Frequently Asked Questions

How do I connect existing OpenAI-compatible tools to the CustomGPT RAG API?

You can keep your existing OpenAI SDK code and change only two settings: `OPENAI_API_KEY=` and `OPENAI_API_BASE=https://app.customgpt.ai/api/v1/projects/{project_id}/`. Then send the same Chat Completions call to `https://app.customgpt.ai/api/v1/projects/{project_id}/chat/completions` with headers `Authorization: Bearer ` and `Content-Type: application/json`, plus a minimal body like `{“model”:”gpt-4o-mini”,”messages”:[{“role”:”user”,”content”:”Summarize our return policy”}]}`. What stays unchanged: your OpenAI client methods, message format, and response parsing flow. What changes: key, base URL, and project-specific endpoint. For exact auth and endpoint rules, check your dashboard API Reference under Authentication and RAG endpoints. If `project_id` is missing or invalid, expect a 404 Not Found or project access error. From API usage patterns, temperature 0 to 0.2 improves citation consistency versus Pinecone Assistant and Azure OpenAI setups.

Which types of tools work with the CustomGPT RAG API?

You can treat the live Integrations Catalog as the source of truth for compatibility: as of March 2026, it lists 100+ connectors across 11 categories. You can connect SDKs and frameworks such as LlamaIndex and LangChain, visual builders like Flowise and Dify, plus voice, automation, messaging, and dashboard tools.

If your app already uses OpenAI-style chat completions, you can keep the same request shape and change only the base URL and API key per the OpenAI-compatible API docs, which is the common migration path from OpenAI or Anthropic clients.

Before production rollout, check your exact connector on the pricing page, because some integrations are plan-gated. In sales call transcript analysis, the most frequent launch delay came from connector-plan mismatches, not endpoint changes, so confirming plan access early usually prevents rework.

What are the compatibility limitations of the CustomGPT RAG API?

The CustomGPT RAG API supports only the /v1/chat/completions endpoint. The model name field is ignored (CustomGPT routes to the model tied to your project). Parameters like temperature, stop, and max_tokens are currently ignored. Embeddings, vision, audio, and tools endpoints return 404/501. You must manage conversation history yourself by including the full messages array with each call. Token usage metrics are not returned yet.

Why should I use the CustomGPT RAG API instead of raw OpenAI?

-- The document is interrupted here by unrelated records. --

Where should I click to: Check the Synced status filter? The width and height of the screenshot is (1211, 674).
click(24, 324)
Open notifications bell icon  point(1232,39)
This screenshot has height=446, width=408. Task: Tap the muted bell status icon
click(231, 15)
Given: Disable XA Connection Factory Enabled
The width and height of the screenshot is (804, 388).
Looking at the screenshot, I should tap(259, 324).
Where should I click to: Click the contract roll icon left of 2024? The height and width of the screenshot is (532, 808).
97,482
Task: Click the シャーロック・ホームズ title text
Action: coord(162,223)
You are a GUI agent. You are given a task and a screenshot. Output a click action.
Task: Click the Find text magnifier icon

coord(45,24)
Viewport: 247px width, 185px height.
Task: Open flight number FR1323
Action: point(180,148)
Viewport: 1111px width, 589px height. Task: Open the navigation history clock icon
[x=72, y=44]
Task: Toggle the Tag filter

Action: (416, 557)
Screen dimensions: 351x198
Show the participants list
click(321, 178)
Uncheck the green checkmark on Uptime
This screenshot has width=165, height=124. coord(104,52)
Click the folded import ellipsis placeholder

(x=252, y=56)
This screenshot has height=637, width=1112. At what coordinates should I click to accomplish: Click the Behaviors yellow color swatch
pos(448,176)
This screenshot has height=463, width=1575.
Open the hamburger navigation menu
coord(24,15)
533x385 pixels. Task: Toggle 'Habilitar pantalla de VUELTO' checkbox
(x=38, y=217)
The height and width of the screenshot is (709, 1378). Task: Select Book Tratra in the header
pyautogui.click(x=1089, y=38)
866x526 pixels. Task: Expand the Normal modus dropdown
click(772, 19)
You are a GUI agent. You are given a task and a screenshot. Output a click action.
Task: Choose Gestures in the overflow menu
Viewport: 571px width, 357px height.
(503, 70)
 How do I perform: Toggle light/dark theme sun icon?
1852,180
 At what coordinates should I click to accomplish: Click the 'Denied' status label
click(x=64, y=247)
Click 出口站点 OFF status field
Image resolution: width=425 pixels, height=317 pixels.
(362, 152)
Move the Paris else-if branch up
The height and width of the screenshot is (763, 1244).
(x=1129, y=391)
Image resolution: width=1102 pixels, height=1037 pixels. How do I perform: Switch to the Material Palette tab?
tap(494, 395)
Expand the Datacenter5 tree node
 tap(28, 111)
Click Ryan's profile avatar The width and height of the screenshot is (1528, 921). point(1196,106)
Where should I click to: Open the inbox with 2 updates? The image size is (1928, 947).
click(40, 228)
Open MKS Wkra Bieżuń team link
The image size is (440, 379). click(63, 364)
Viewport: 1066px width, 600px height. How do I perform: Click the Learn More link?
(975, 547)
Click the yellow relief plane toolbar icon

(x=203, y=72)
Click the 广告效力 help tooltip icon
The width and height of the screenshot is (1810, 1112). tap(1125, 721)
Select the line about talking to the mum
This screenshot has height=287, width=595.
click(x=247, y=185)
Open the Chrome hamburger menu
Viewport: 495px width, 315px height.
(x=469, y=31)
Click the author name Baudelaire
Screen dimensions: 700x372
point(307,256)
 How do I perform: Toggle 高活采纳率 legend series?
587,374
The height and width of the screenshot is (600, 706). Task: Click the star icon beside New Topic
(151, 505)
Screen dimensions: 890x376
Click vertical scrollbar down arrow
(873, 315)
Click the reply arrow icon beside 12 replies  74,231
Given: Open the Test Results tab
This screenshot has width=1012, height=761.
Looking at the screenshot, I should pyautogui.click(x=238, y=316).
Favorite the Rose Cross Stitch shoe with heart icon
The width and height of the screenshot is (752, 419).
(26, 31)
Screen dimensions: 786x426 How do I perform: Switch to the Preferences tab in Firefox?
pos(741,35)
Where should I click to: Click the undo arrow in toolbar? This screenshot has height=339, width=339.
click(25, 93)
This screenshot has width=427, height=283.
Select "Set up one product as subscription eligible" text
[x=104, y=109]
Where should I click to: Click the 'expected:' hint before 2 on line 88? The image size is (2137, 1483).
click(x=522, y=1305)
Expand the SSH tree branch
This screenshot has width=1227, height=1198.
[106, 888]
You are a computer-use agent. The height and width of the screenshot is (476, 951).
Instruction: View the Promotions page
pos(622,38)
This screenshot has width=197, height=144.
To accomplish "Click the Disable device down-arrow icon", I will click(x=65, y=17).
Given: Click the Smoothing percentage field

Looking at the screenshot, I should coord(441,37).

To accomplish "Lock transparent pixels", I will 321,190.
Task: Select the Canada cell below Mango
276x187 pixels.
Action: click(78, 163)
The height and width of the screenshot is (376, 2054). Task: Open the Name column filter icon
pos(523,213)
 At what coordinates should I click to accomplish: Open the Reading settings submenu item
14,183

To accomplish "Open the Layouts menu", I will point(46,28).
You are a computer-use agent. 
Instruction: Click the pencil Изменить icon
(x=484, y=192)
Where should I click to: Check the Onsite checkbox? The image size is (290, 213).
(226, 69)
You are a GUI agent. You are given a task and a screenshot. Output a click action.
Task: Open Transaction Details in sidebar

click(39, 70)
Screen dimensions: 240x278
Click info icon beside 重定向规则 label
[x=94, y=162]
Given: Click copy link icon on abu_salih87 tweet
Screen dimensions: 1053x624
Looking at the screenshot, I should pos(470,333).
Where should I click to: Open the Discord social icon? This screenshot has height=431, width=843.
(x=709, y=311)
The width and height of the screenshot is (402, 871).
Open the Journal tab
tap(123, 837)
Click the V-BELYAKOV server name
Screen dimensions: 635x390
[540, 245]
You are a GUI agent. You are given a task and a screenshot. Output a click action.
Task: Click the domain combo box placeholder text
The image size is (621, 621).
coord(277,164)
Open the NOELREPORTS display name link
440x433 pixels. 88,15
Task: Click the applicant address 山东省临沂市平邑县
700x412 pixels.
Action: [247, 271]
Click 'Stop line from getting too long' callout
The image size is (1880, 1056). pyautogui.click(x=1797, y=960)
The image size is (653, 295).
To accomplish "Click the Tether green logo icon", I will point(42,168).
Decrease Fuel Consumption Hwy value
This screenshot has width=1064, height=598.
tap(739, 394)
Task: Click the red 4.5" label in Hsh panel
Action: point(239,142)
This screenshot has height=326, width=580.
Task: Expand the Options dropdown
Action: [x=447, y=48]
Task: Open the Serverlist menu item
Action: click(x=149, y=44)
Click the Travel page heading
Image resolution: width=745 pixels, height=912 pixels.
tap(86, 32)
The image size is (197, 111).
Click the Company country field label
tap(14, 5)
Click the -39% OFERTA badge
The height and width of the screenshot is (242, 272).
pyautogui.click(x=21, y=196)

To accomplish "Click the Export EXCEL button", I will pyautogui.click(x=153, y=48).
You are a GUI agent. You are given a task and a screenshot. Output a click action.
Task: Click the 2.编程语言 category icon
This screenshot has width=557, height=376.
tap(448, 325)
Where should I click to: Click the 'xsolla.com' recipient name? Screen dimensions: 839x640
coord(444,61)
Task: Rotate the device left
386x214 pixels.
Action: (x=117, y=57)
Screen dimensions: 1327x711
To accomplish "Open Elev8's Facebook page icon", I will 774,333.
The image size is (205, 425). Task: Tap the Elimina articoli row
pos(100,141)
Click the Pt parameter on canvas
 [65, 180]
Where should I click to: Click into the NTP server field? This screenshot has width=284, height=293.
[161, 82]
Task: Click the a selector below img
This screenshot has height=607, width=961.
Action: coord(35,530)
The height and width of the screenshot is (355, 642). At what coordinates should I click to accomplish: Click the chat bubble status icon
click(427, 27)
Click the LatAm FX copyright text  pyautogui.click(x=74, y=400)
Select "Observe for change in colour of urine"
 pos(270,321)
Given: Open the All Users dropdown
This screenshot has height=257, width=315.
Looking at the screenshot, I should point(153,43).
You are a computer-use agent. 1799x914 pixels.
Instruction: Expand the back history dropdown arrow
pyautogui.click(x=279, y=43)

You should choose the CustomGPT RAG API when you need OpenAI-style integration plus private-document grounding without rebuilding prompts, orchestration, or tooling integrations. If you already call OpenAI chat completions, you only change the base URL and API key while keeping your existing message payload shape, roles, and tool-calling schema. You can keep LangChain or LlamaIndex flows as-is, unlike a DIY OpenAI plus Pinecone stack that often needs extra retrieval glue code. Responses are grounded in your indexed internal documents and return source citations, so each claim can be traced to a specific file or passage for audit, compliance, or support review. Based on product benchmark data from enterprise deployments, teams migrating this way reached a first production RAG release in days, not weeks, and most did it without prompt rewrites.

How do I switch an existing OpenAI SDK integration to CustomGPT?

You can migrate by only changing endpoint and key. Example pattern:

`POST https://app.customgpt.ai/api/v1/projects/{project_id}/chat/completions`
Headers: `Authorization: Bearer `, `Content-Type: application/json`
Body: `{“model”:”gpt-4o-mini”,”messages”:[{“role”:”user”,”content”:”Summarize this file”}],”temperature”:0.2}`

If you use env vars, set `OPENAI_API_KEY=` and base URL with project path. SDK names vary by version: `OPENAI_API_BASE`, `OPENAI_BASE_URL`, `OPENAI_API_BASE_URL`, and sometimes `OPENAI_HOST` are recognized. If your client ignores `OPENAI_API_BASE`, pass `base_url` directly in code when creating the client.

Quick checks: 401 usually means wrong key; 404 usually means wrong `{project_id}` or missing `/projects/{project_id}/`. Copy project ID from your agent settings page. A documentation audit and competitive research (against LangChain and Azure OpenAI adapters) also show keeping the trailing slash reduces routing errors in some clients.